複晶矽鍺閘極之負偏壓溫度不穩定性研究

Abstract

本論文中，主要是將氮離子佈植利用在複晶矽鍺閘極PMOS元件中，來探討對於硼穿透與閘極空乏現象，及不同劑量氮離子佈值對P型金氧半電晶體中負偏壓溫度不穩定性NBTI (Negative Bias Temperature Instabilities) 的影響。 在第一部份，為了改善複晶矽鍺閘極氧化層的品質，利用N2O氧化層處理的方法。從研究中發現，這個方法可以有效抑制硼穿透效應並改善氧化層的可靠度，推究其原因是SiO2/Si介面堆積了許多氮原子，形成矽氮強鍵來取代矽氧弱鍵結。另外探討複晶矽鍺閘極在不同離子佈植劑量下，對於硼穿透、閘極空乏與阻值的關係。 第二部份主要是研究不同的濃度氮離子佈值對NBTI的影響。我們發現在閘極佈值氮離子劑量的越高，會造成較嚴重的NBTI。此外本論文中也會探討動態NBTI與Substrate Hot Hole，經過研究較大劑量的氮離子佈值，也會造成較嚴重的基板熱載子效應。DNBTI在閘極加正偏壓時，發生回復(recovery)，這個現象指出其實NBTI 所造成的傷害是可以部分回復的。

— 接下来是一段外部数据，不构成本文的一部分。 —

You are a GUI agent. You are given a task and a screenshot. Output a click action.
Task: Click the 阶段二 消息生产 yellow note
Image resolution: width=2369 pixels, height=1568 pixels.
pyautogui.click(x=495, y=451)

In this study, the effects of poly-SixGe1-x gate MOSFET’s with nitrogen co-implantation process are investigated. The subject is focus on NBTI (Negative Bias Temperature Instabilities) of different nitrogen dosages, boron penetration, and gate depletion of the pMOSFET. First, for the reliability and electrical properties concern, N2O oxynitride was used for gate dielectric. Boron penetration was suppressed effectively, due to nitrogen atoms at Si/SiO2 interface. In addition, boron penetration and gate depletion were discussed simultaneously under different dosage of nitrogen co-implantation. Furthermore, the influence of different dosages of nitrogen implantation on NBTI was also investigated. High nitrogen dose implantation in the gate leads to serious NBTI degradation. Then both the dynamic NBTI effects and substrate hot holes effects were also discussed in this study. Larger nitrogen dose not only results in serious NBTI effects but also serious substrate hot holes. As DNBTI was measured, the reduction of ΔVTH after positive gate bias stressing is related with the recovery of interface states.